Your objective: Could you reproduce every record below exactly as written?
-- Opening Marker --
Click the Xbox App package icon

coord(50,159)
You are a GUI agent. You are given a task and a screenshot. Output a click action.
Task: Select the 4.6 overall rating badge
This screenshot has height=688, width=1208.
-- Closing Marker --
Solution to this task:
Click the Xbox App package icon

coord(50,159)
You are a GUI agent. You are given a task and a screenshot. Output a click action.
Task: Select the 4.6 overall rating badge
This screenshot has height=688, width=1208.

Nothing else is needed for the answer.